**Exercise prompt:** Reproduce verbatim the entries from the line containing "Image resolution: width=1220" to the line containing "Image resolution: width=1253", with both of those lines included.

**Source data:**
::::

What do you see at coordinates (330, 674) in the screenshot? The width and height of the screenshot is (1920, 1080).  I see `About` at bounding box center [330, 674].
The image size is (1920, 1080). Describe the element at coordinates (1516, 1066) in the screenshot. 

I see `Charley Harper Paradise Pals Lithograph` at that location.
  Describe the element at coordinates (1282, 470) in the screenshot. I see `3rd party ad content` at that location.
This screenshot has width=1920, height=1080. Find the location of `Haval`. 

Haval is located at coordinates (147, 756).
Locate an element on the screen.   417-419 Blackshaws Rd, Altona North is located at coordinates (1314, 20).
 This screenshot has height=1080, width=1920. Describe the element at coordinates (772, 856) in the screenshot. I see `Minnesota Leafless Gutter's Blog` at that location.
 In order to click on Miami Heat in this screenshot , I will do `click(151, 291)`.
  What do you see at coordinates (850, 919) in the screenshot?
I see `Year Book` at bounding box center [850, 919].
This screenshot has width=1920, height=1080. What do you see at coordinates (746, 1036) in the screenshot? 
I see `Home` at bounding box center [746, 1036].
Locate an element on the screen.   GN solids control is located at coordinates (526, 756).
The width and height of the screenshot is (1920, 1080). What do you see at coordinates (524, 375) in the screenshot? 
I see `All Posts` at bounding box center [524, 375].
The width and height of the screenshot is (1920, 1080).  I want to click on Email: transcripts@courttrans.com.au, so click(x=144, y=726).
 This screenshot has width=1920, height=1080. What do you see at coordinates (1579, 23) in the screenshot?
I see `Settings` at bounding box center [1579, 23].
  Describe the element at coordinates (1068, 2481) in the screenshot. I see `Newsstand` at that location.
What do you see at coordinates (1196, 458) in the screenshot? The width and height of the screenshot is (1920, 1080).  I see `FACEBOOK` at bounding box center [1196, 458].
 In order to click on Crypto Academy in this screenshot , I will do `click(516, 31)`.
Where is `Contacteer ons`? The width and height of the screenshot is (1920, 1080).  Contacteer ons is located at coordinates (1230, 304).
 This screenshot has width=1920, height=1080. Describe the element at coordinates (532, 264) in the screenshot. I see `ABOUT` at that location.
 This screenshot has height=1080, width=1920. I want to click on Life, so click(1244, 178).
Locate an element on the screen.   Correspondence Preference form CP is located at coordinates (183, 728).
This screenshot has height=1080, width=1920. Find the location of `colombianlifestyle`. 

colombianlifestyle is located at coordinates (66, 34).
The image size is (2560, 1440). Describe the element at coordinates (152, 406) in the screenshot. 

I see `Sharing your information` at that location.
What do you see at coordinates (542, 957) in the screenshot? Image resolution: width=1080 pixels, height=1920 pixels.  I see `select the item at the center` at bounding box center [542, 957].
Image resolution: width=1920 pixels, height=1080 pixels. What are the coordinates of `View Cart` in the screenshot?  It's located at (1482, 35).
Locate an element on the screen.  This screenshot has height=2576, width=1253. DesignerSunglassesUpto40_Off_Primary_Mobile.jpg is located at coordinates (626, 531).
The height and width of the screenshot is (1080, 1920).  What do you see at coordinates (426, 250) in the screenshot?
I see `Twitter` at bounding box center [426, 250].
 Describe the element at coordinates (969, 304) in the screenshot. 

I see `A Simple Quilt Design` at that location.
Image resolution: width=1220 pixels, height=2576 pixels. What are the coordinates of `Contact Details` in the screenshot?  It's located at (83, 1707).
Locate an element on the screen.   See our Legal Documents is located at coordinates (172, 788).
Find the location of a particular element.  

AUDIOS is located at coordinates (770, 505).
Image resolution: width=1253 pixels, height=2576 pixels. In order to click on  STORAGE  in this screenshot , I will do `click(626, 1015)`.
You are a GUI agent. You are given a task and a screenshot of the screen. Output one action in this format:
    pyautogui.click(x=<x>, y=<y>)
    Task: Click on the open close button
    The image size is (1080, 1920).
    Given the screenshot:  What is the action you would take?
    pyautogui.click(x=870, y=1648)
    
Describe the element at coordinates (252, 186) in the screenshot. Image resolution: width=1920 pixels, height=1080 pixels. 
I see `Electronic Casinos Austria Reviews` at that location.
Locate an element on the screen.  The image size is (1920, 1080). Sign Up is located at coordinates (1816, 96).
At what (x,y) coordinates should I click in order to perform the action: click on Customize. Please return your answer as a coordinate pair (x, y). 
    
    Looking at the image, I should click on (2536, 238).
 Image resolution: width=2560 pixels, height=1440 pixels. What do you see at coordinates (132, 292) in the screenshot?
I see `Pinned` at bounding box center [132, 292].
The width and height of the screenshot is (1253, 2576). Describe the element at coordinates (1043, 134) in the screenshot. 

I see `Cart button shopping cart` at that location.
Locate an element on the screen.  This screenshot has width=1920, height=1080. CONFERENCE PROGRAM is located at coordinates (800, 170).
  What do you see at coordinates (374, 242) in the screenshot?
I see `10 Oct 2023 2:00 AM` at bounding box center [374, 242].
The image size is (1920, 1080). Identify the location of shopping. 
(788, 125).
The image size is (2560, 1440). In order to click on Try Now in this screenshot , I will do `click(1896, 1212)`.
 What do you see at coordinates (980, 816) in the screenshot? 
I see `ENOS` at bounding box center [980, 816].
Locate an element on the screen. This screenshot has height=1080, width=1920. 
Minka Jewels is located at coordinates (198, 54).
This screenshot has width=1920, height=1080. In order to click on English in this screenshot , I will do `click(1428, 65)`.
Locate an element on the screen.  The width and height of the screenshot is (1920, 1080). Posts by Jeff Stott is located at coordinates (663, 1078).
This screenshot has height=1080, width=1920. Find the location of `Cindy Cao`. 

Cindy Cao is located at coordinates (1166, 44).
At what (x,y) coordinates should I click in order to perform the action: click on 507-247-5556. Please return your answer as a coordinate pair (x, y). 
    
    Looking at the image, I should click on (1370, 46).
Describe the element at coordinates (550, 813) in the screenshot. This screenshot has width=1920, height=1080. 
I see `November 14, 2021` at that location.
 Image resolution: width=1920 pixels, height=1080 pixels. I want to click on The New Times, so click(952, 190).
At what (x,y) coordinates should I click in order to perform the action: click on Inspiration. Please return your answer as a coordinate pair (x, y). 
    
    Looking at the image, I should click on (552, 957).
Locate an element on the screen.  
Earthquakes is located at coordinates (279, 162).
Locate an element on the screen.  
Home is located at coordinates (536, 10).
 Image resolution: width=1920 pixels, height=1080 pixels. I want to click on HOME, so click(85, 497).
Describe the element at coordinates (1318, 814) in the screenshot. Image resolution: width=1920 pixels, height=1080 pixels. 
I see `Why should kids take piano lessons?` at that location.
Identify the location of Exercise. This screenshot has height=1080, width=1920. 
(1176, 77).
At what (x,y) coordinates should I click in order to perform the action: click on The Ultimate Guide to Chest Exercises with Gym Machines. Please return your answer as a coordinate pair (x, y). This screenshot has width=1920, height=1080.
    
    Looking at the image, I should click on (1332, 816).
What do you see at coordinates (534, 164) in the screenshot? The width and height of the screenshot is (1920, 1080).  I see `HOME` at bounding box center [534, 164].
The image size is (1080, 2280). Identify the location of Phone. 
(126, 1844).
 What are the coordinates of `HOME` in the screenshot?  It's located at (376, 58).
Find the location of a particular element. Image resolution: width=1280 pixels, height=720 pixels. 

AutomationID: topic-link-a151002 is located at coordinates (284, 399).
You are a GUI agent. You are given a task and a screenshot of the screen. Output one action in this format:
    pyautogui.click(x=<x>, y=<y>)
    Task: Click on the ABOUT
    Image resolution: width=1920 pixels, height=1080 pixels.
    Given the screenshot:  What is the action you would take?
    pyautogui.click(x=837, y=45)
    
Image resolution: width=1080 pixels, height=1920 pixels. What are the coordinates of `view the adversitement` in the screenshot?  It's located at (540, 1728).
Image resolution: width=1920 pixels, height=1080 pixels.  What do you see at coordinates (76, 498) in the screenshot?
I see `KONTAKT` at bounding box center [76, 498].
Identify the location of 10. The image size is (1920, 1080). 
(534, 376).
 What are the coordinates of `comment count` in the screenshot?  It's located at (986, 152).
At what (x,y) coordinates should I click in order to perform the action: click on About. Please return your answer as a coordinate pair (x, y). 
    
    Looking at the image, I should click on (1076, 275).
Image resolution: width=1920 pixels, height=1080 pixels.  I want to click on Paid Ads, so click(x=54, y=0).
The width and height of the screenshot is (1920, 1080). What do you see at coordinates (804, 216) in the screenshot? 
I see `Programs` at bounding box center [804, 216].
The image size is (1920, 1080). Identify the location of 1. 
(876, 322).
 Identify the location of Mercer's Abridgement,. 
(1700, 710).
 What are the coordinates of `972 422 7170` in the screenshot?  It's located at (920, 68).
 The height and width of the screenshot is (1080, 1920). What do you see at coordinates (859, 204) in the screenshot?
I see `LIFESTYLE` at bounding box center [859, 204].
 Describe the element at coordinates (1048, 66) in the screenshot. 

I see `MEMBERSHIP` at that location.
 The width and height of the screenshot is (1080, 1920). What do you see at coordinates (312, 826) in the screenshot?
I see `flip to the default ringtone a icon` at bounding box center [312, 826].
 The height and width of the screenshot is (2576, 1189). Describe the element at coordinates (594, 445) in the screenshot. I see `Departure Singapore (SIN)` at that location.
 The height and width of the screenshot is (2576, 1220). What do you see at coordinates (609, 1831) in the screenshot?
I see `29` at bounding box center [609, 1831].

::::

**Written response:**
Image resolution: width=1220 pixels, height=2576 pixels. What are the coordinates of `Contact Details` in the screenshot?  It's located at (83, 1707).
Locate an element on the screen.   See our Legal Documents is located at coordinates (172, 788).
Find the location of a particular element.  

AUDIOS is located at coordinates (770, 505).
Image resolution: width=1253 pixels, height=2576 pixels. In order to click on  STORAGE  in this screenshot , I will do `click(626, 1015)`.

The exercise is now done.